How the open plan office is helping hackers


The open plan office has become increasingly popular for businesses. Closed-off offices and cubicles are fast becoming consigned to the history books, but this trend raises a very important question in terms of protecting sensitive information – just what data is exposed to hackers in the open plan office and how does the CISO manage this information security problem?

Last month, a study by AppRiver found that in practically every street visited in the City of London, home of many high-profile businesses and organisations, has at least one window (the good old fashioned glass variety) framing a user's screen on the first floor.

Just looking…

In fact, some of the streets surrounding Cheapside not only had screens noticeable on the first floor, but banks of them at street level too.

The research found that one corner, flanked by two different high-profile banking institutions, had over 150 screens between them on the ground floor, facing the street and just a few metres from the glass – half of which included a users' nameplate above the workstation.

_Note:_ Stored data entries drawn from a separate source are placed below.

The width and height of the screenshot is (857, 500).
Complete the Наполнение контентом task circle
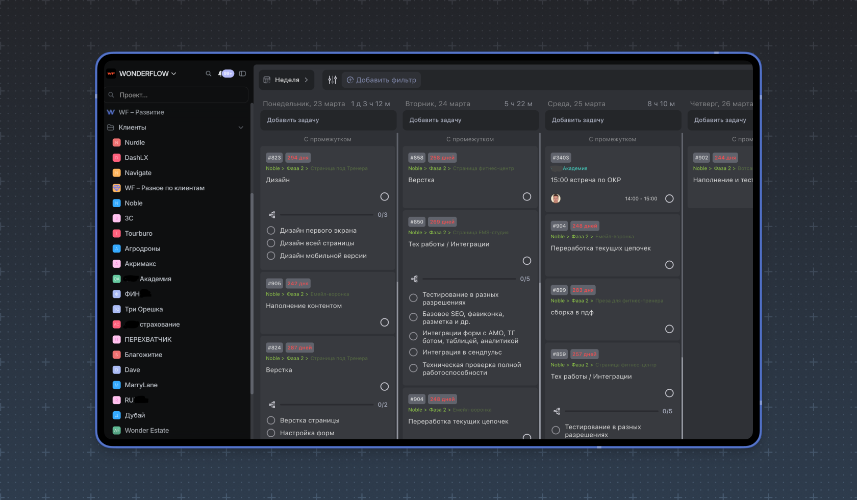point(385,322)
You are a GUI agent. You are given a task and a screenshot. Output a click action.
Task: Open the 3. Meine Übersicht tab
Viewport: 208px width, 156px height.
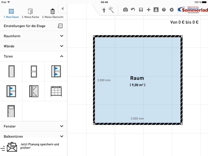52,13
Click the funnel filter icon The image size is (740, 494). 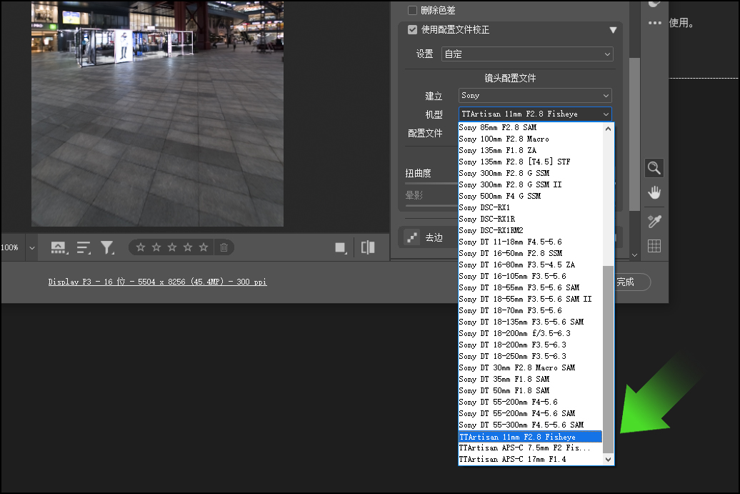tap(107, 247)
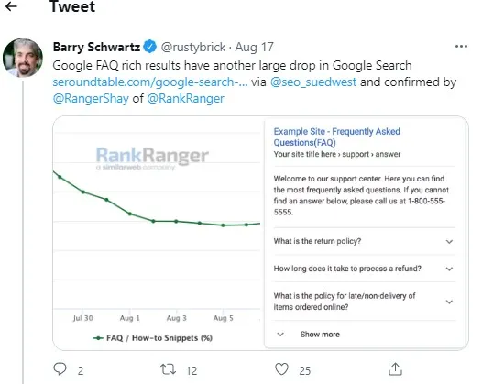Share the tweet via the upload icon

(395, 369)
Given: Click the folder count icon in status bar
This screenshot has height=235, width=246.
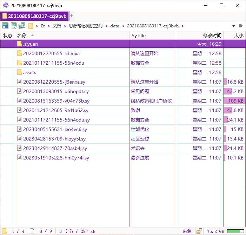Looking at the screenshot, I should point(4,231).
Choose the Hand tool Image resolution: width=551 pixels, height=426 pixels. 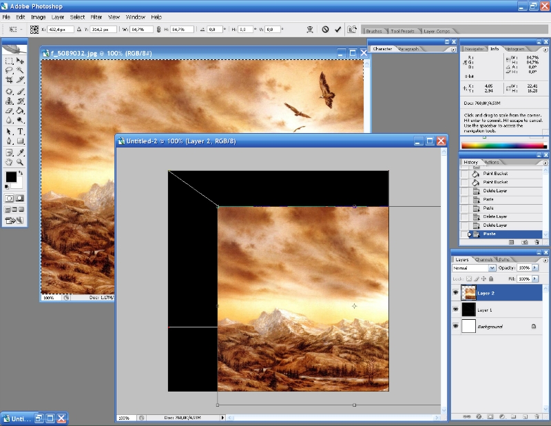pos(9,162)
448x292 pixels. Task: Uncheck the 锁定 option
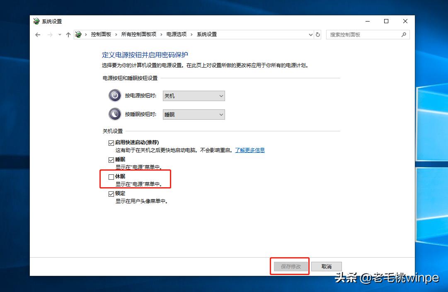(111, 193)
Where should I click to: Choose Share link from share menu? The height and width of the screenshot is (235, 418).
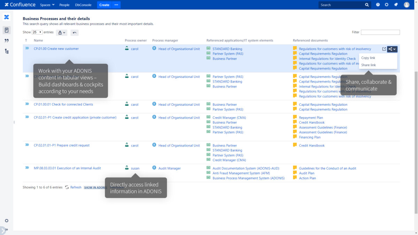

The firm says the practice leaves the organisations vulnerable to 'walk-by' data theft.

The survey found that hackers could potentially see credential 'log in' boxes, emails, what appeared to be corporate database entry screens and numerous 'documents' all visible to the naked eye. The study's findings point to a potential situation where a hacker with time and a zoom lens could potentially piece together the information needed to launch an attack against any of these organisations.

"Historically, if you wanted to rob a bank, you had to physically go into the branch and 'hold up' the staff. But with advances in technology, the money moved online and criminals simply followed," says David Liberatore, senior director of technical product management from AppRiver.

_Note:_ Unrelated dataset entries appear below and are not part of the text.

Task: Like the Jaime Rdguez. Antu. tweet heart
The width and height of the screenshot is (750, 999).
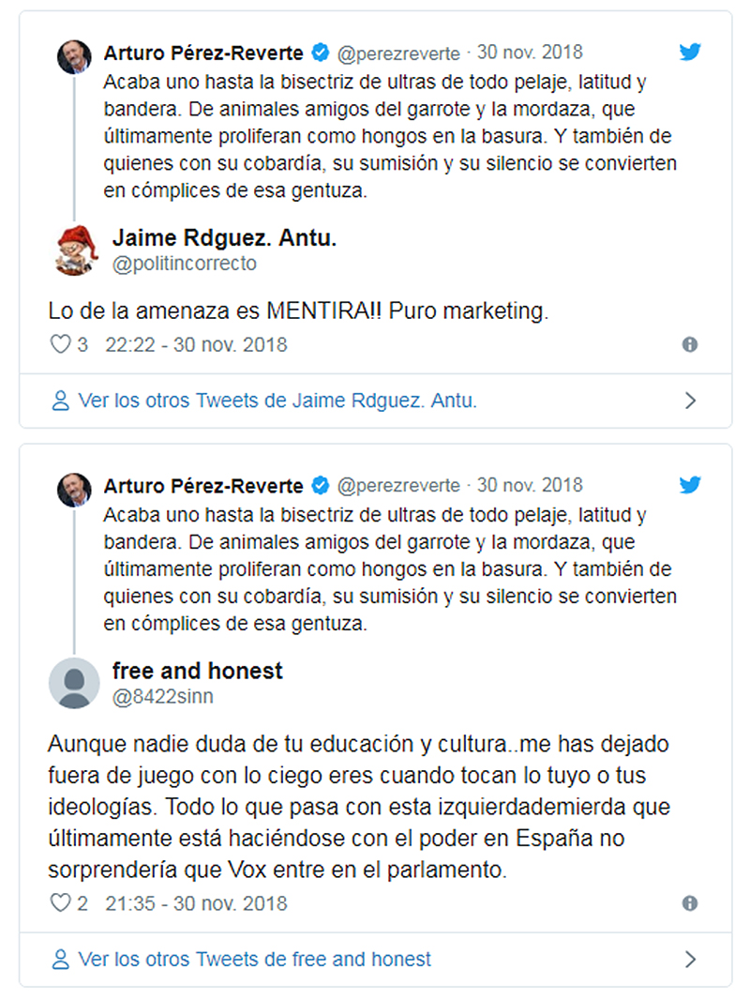Action: click(60, 344)
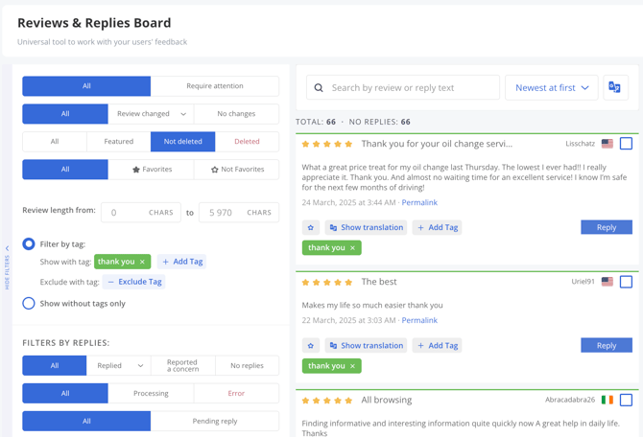
Task: Select the 'Favorites' filter tab
Action: pos(151,170)
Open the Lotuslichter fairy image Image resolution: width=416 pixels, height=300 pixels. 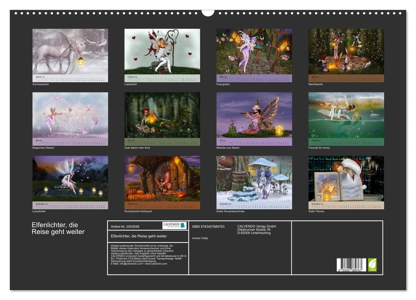click(70, 178)
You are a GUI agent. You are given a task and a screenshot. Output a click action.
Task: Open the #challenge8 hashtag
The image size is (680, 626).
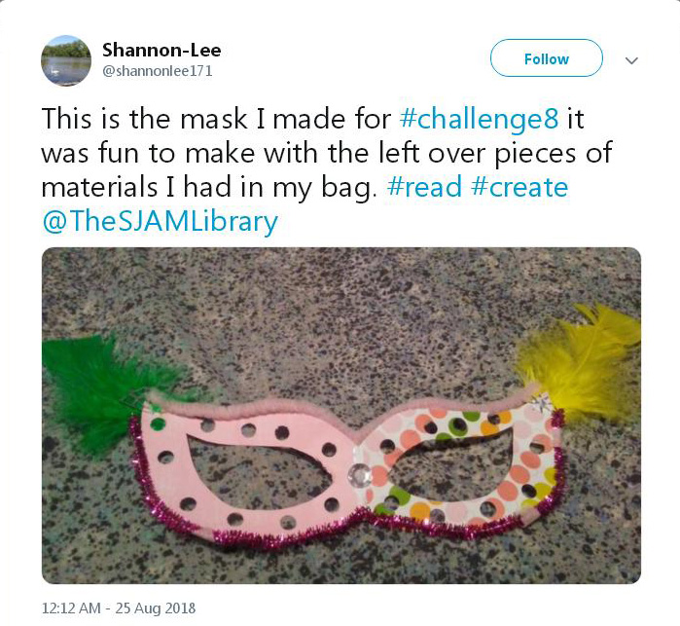click(479, 119)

"As a result, and with the constant evolution of IT security enhancements, many of the virtual ways into these establishments are being systematically sealed with criminals looking for new ways to engineer their attacks and liberate the funds. What better way than collecting freely available information by looking through the physical windows of these businesses."

A minefield

Bob Massey, principal consultant of Compliance 3, a company that helps contact centres achieve and maintain PCI DSS compliance, says that as the open plan office can allow easy access to sensitive information, both basic and sophisticated methods and rules need to be implemented.

"Any open plan office has people walking around – some of these could be visitors, clients, job applicants, suppliers – any of which could take the opportunity to either capture data from conversations or pick up documents. To be safe, anybody in a location that they're not authorised to be in should be challenged, and sensitive or personal data removed from the equation," he says.

"The best businesses can do is make sure personal and payment data is inaccessible by staff. That means data is physically removed from the work environment and minimises the risks."